Farther away than feet shall ever travel
Are the vague towers of our unbuilded State;
But there are mightier things than we to lead us,
That will not let us wait.
And we go on with none to tell us whether
Or not we've each a tether
Determining how fast or far we go;
And it is well, since we must go together,
That we are not to know.
If the old wrong and all its injured glamour
Haunts you by day and gives your night no peace,
You may as well, agreeably and serenely,
Give the new wrong its lease;
For should you nourish a too fervid yearning
For what is not returning,
The vicious and unfused ingredient
May give you qualms -- and one or two concerning
The last of your content.
Lazarus
"No, Mary, there was nothing -- not a word.

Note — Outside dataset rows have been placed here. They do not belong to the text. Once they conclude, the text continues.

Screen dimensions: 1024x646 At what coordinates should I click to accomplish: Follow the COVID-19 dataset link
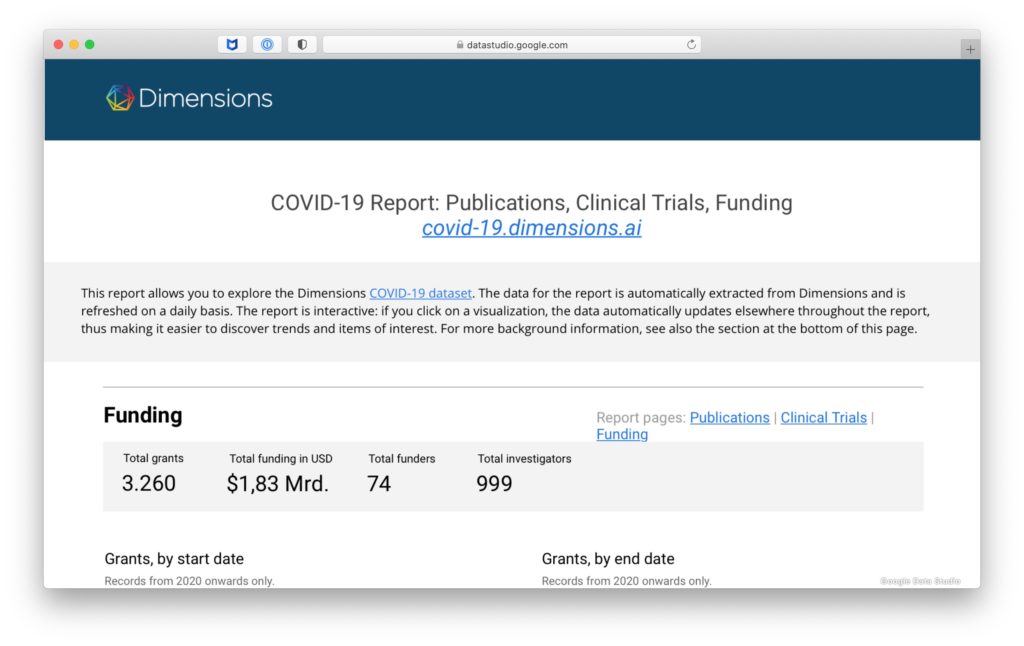pyautogui.click(x=420, y=293)
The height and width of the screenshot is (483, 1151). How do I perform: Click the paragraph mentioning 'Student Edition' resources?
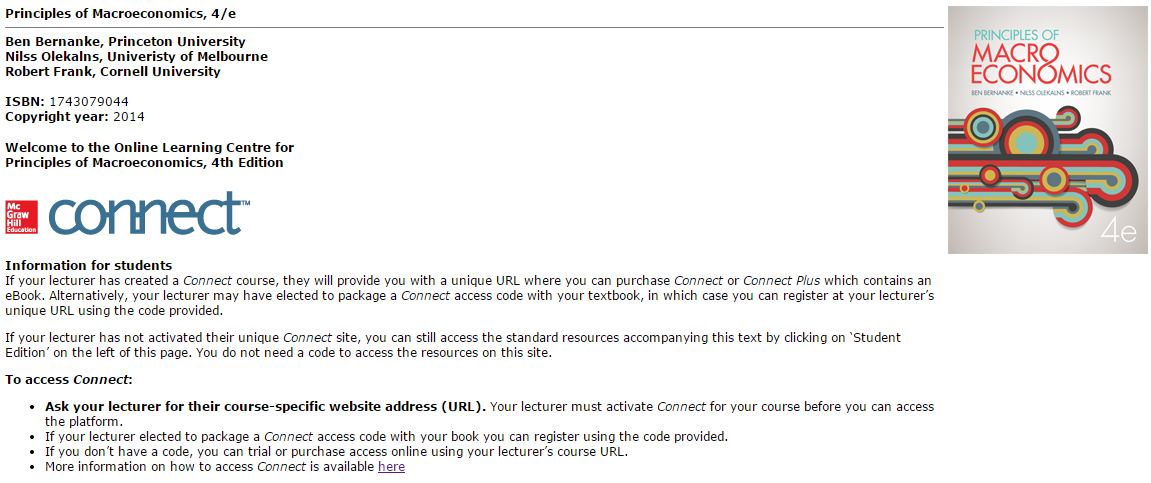pos(452,345)
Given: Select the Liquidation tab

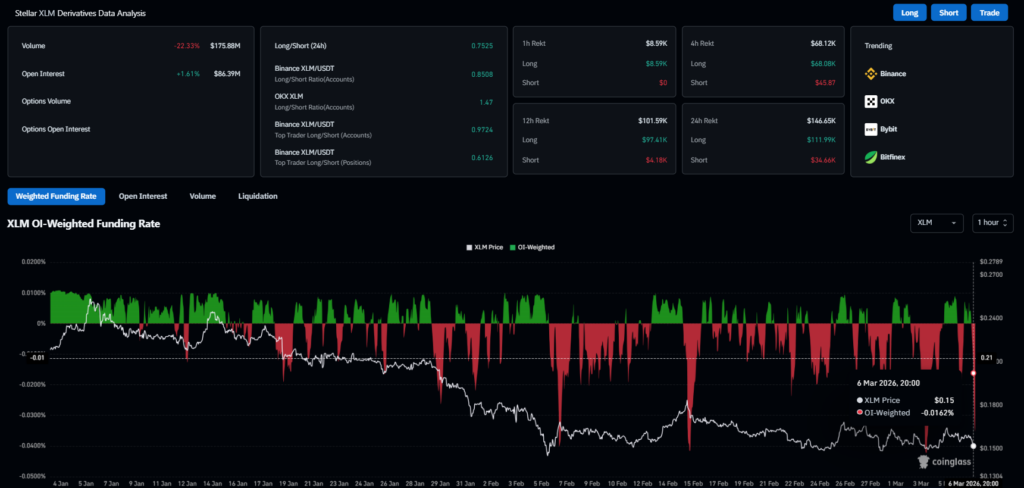Looking at the screenshot, I should 258,196.
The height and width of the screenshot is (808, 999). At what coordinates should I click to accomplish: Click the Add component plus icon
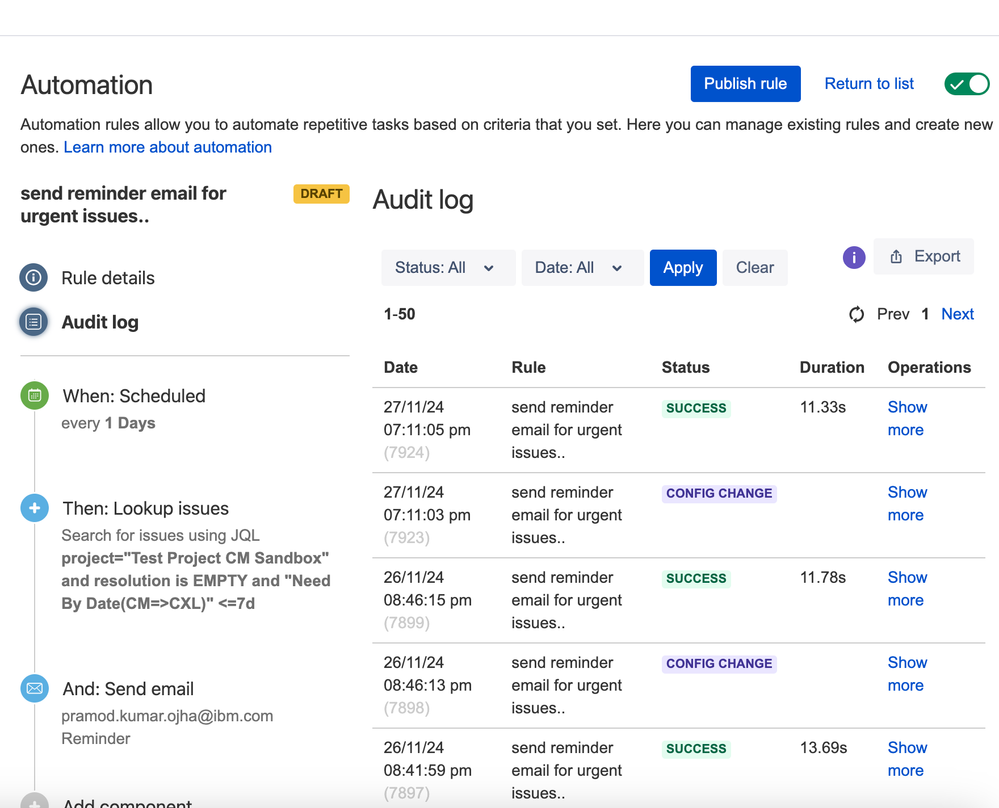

Nothing, and always nothing. Go again
Yourself, and he may listen -- or at least
Look up at you, and let you see his eyes.
I might as well have been the sound of rain,
A wind among the cedars, or a bird;
Or nothing. Mary, make him look at you;
And even if he should say that we are nothing,
To know that you have heard him will be something.
And yet he loved us, and it was for love
The Master gave him back. Why did He wait
So long before He came? Why did He weep?
I thought He would be glad -- and Lazarus --
To see us all again as He had left us --
All as it was, all as it was before."
Mary, who felt her sister's frightened arms
Like those of someone drowning who had seized her,
Fearing at last they were to fail and sink
Together in this fog-stricken sea of strangeness,
Fought sadly, with bereaved indignant eyes,
To find again the fading shores of home
That she had seen but now could see no longer.